If this leaves you looking for a new home for your saved articles, videos, and web pages, the good news is you’ve still got plenty of excellent options.
Here are five solid alternatives to Pocket that offer a variety of features and pricing structures to suit your needs.

Matter
Matter is a premium read-it-later solution that goes beyond simply saving articles. For one thing, it also lets you read email newsletters in an environment that’s superior to dealing with them in your inbox. Available in iOS and web versions, it also offers powerful highlighting and annotation tools that allow you to capture your thoughts directly on the text.
The anpp integrates with popular third-party services and curates a daily digest of interesting articles from your saved sources, adding a discovery element.
There’s a free version available with an uncapped read-later library, mobile and web extensions, and sharing features. Matter Premium starts at $8 a month and includes text-to-speech, newsletter sync, unlimited highlighting and note-taking, Kindle export, and other goodies.

Readwise Reader
If you’re already familiar with Readwise for its highlight export features, then Readwise Reader is a natural extension.
It boasts a clean interface, strong highlighting and note-taking capabilities, text-to-speech, AI features, and the ability to import various content types (web articles, PDFs, newsletters, YouTube transcripts, and more).
Readwise Reader is included with a Readwise subscription, which offers a free 30-day trial and then runs $10 per month.

Raindrop
If you’re a highly visual person or deal with a wide variety of content formats, this one’s for you. While many read-it-later apps focus primarily on text, Raindrop shines as a universal bookmark manager that’s both visually appealing and versatile.
You can save articles, images, videos, PDFs, and even entire collections of links while leveraging organization features like tags, nested collections, and a powerful search engine.
Raindrop offers a pretty generous free plan with unlimited bookmarks, collections, and devices. The Pro plan runs $28 per year and adds AI suggestions for organization, full-text search, a permanent library (copies of saved pages), more upload space, cloud backup, and other enhancements.

Recall
Recall allows you to save and process various types of content, including articles, PDFs, YouTube videos, podcasts, and even meeting recordings.
It then uses AI to summarize the interesting bits from your saved content.
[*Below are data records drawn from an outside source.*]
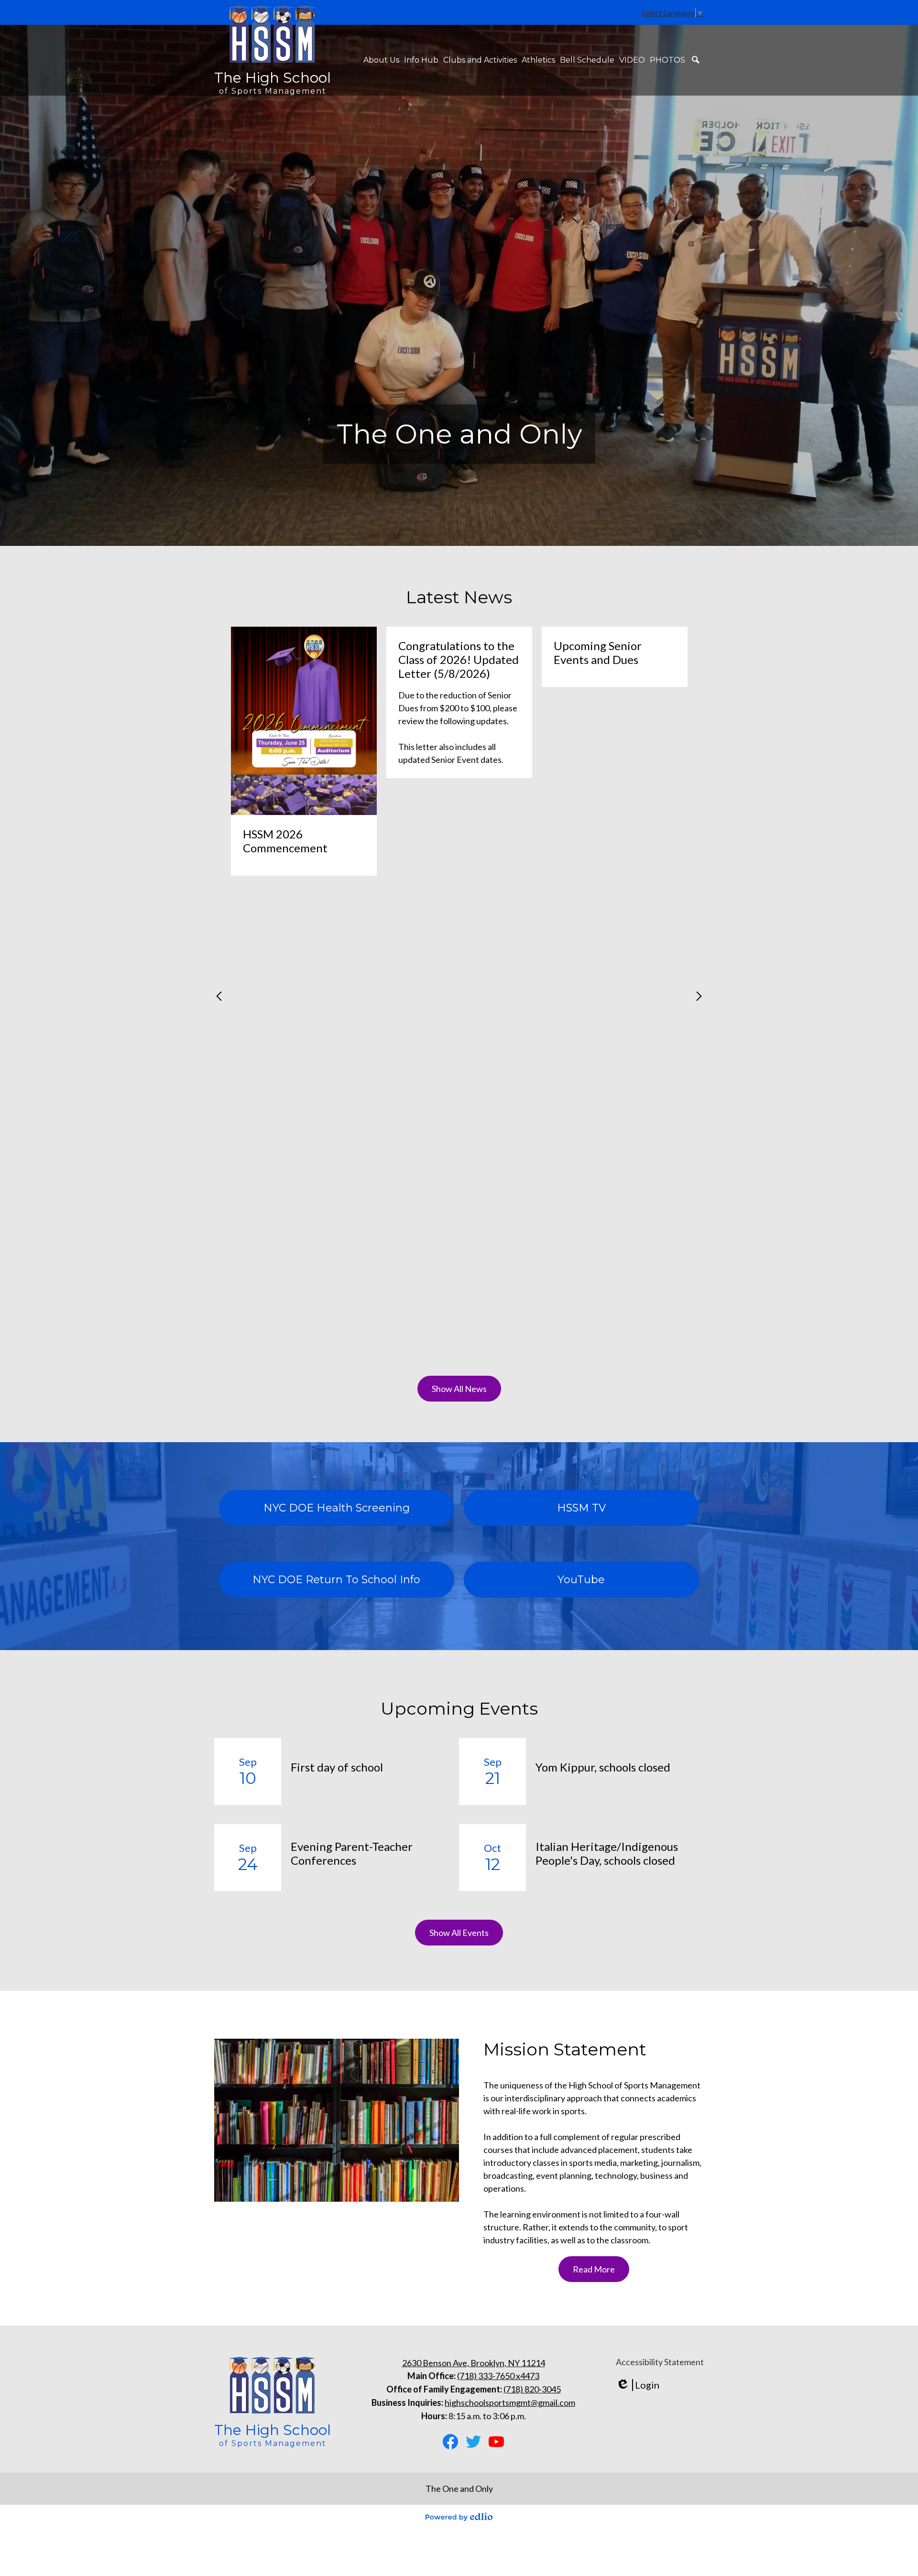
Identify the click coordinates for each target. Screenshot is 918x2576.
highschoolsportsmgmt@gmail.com (510, 2402)
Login (637, 2385)
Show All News (459, 1388)
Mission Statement (564, 2049)
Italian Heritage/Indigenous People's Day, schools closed (607, 1853)
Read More (594, 2269)
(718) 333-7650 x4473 (498, 2375)
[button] (381, 60)
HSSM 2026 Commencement (285, 841)
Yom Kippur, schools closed (603, 1767)
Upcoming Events (459, 1708)
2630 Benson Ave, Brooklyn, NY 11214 (473, 2363)
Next (699, 996)
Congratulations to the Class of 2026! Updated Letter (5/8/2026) (458, 659)
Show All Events (459, 1932)
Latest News (459, 597)
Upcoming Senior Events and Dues (598, 652)
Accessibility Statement (660, 2362)
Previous (219, 996)
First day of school (337, 1767)
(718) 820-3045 (532, 2389)
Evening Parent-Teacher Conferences (352, 1853)
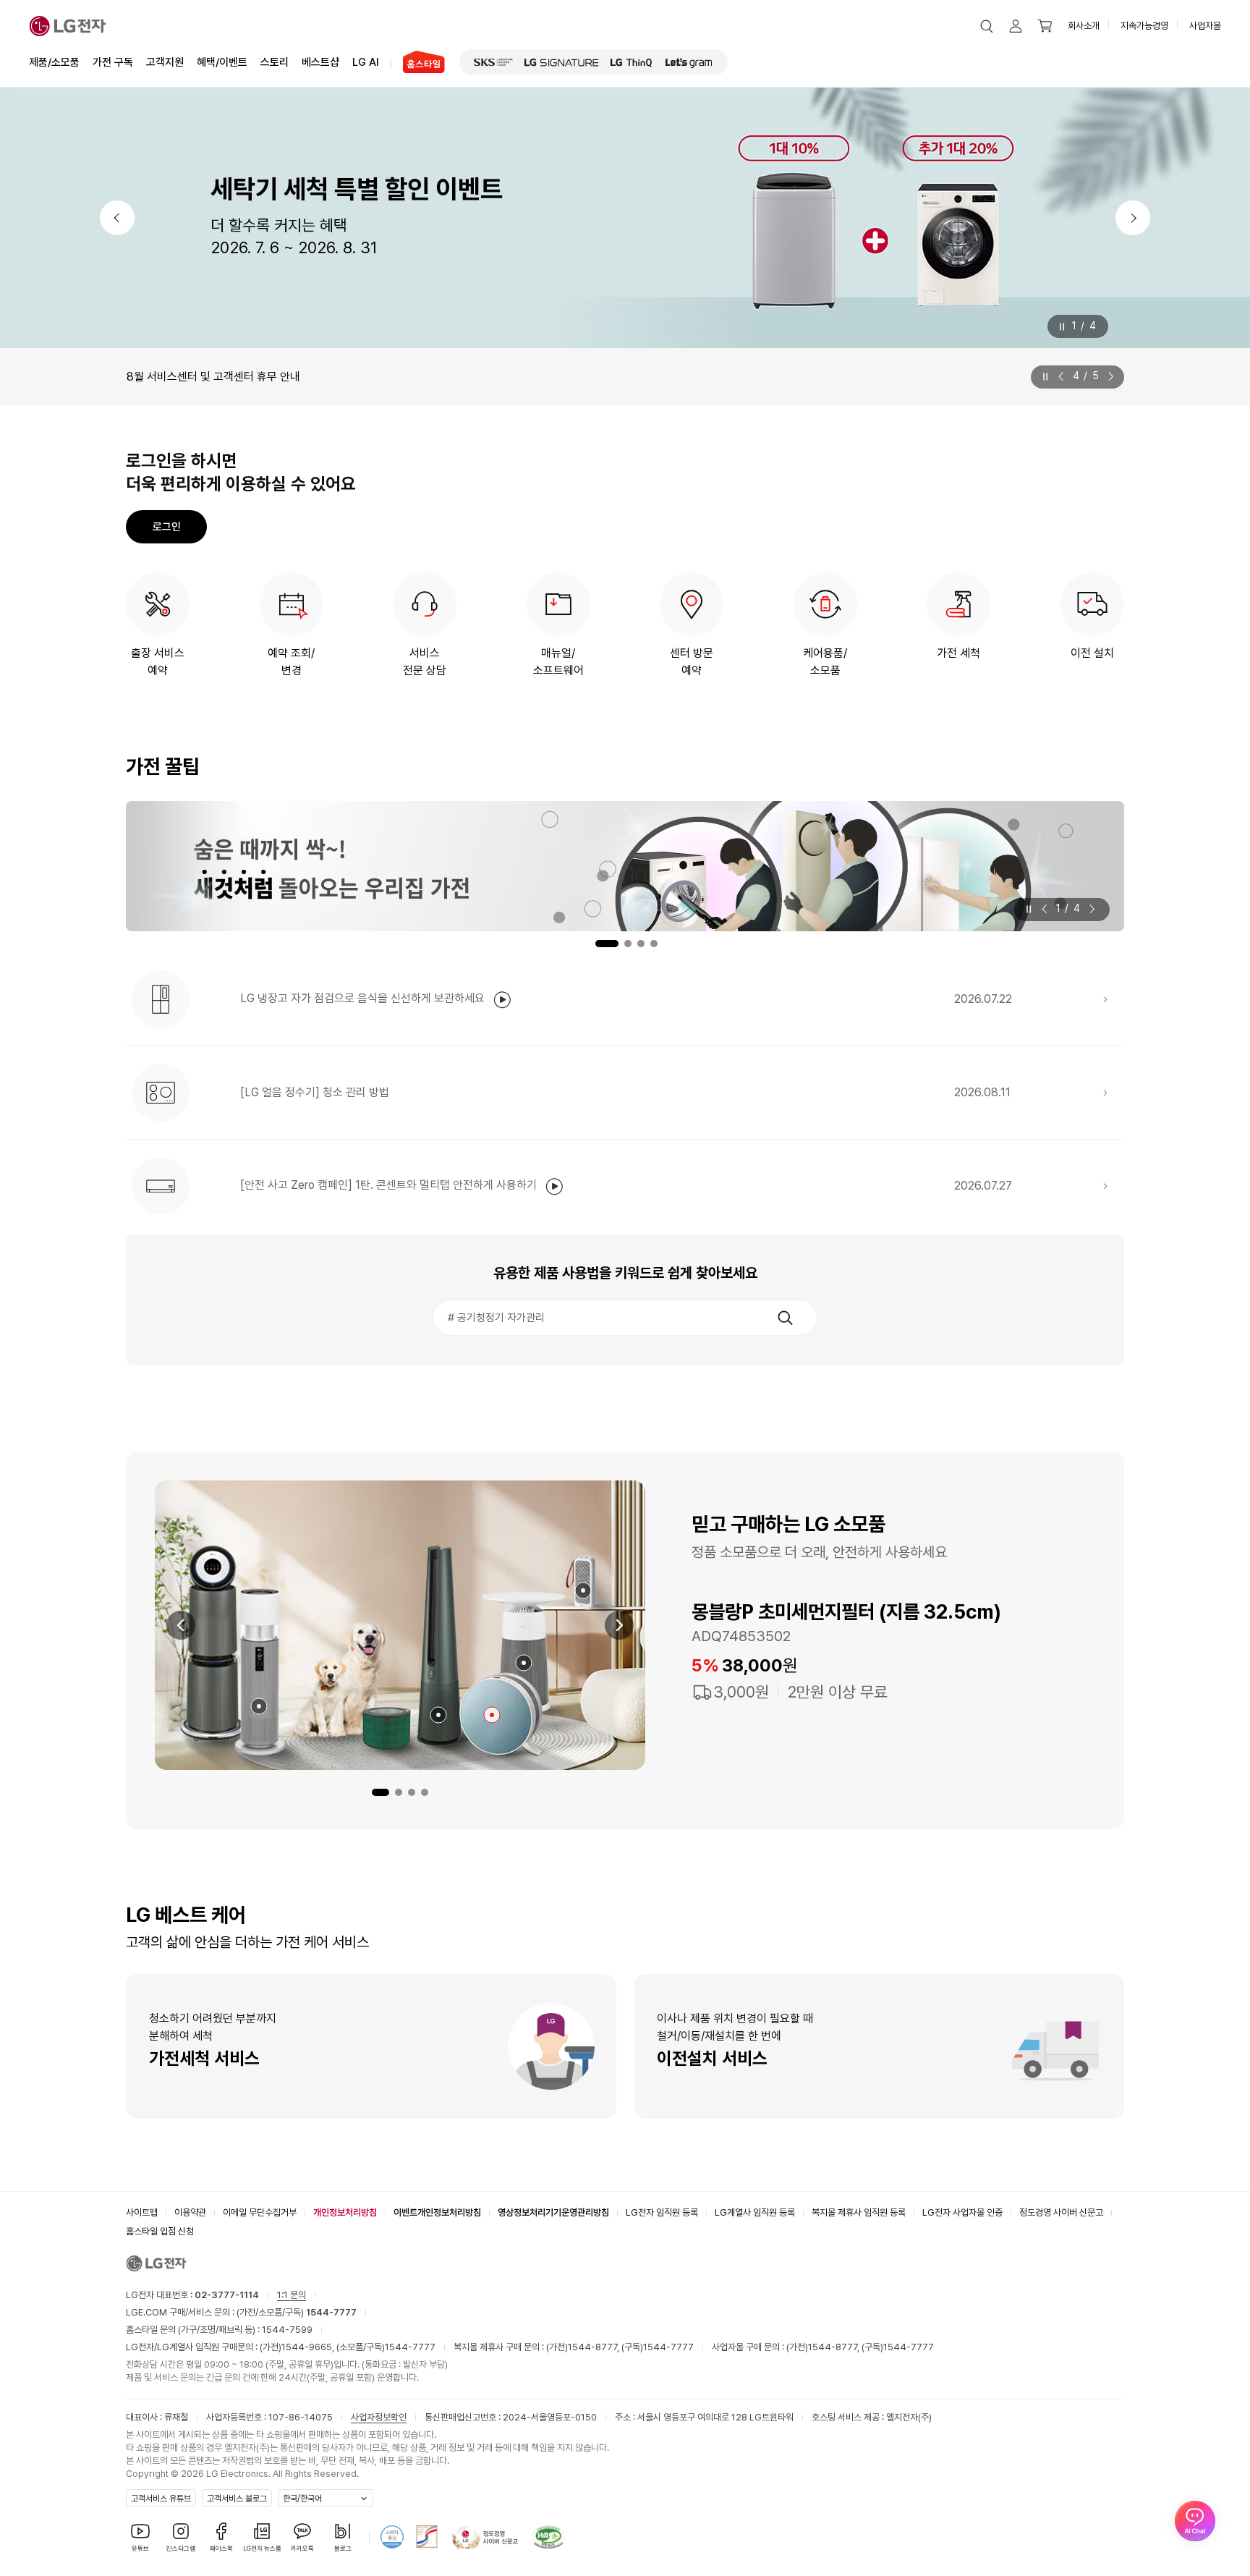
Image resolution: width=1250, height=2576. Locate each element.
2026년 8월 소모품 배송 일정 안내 (207, 377)
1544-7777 (410, 2347)
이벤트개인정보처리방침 (437, 2212)
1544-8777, (594, 2347)
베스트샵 (320, 62)
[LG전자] (67, 26)
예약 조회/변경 (291, 661)
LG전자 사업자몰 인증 (962, 2212)
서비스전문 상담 (424, 661)
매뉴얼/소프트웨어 (558, 661)
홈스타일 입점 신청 (160, 2231)
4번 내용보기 (653, 943)
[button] (986, 26)
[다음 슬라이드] (1108, 376)
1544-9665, (308, 2347)
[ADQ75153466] (259, 1706)
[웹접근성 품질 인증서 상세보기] (548, 2537)
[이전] (117, 217)
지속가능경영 (1144, 25)
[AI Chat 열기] (1195, 2521)
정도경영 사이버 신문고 (1061, 2212)
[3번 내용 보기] (411, 1792)
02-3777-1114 (227, 2294)
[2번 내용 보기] (398, 1792)
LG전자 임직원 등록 (662, 2212)
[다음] (1132, 217)
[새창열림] (493, 62)
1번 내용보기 (596, 943)
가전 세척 (958, 653)
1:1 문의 (291, 2294)
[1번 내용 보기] (380, 1792)
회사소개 (1084, 25)
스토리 (274, 62)
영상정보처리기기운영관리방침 (553, 2212)
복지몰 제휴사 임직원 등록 (859, 2212)
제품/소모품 (54, 62)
You can ask it questions about the content, create notes, and organize it all in one central place.
Recall offers a free plan which includes 10 free content summaries, unlimited read-it-later storage, and unlimited personal notes. The “Plus” plan starts at $10 per month and offers unlimited content summaries, automatic categorization, unlimited AI questions, and more.

Instapaper
For those of us of a certain… well, vintage, Instapaper is something of a household name.
A pioneer in the read-it-later space that’s now almost old enough to vote, it saves and presents articles in a clean, minimalist format that’s ideal for focused reading.
It’s straightforward to use as well, offering offline reading capabilities, adjustable fonts, and simple highlighting. If your primary goal is distraction-free reading of saved articles, Instapaper is worth a look.
Instapaper offers a free version with unlimited article saving, syncing, folders, and integration with third-party apps. Instapaper Premium starts at $6 per month and includes full-text search, a permanent archive of articles, unlimited notes, text-to-speech, speed reading, and an ad-free website.